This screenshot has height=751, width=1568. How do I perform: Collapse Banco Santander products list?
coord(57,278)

⁂

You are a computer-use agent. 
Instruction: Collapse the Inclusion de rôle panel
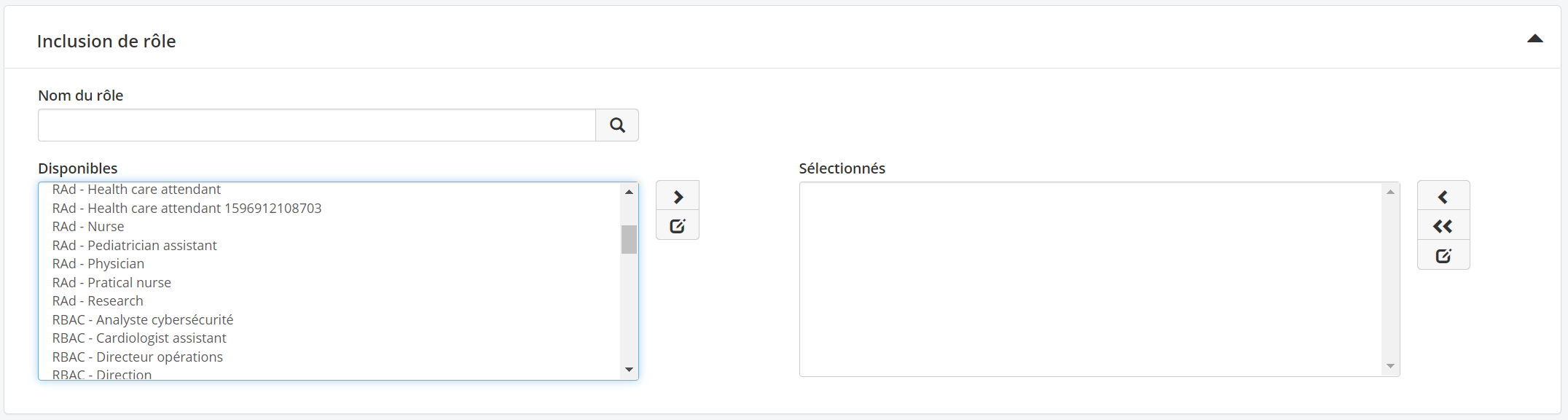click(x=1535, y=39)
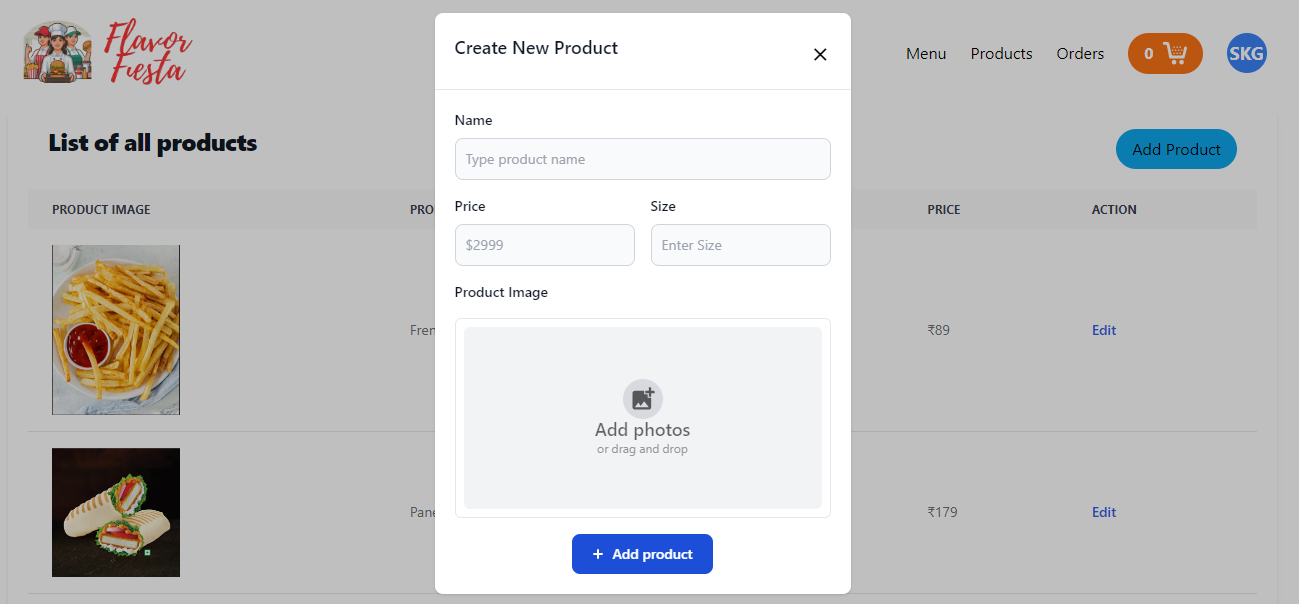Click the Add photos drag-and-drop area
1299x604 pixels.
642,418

⁂

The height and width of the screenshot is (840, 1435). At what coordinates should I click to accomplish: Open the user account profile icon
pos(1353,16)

⁂

§ EXERCISE PROMPT:
Put the data between the lines holding "This screenshot has" and "coord(57,278)", inclusive, into a Markdown table with the columns Row and Line, numbering each row and skipping blank lines.

§ THE OUTPUT:
| Row | Line |
|---|---|
| 1 | This screenshot has height=751, width=1568. How do I perform: Collapse Banco Santander products list? |
| 2 | coord(57,278) |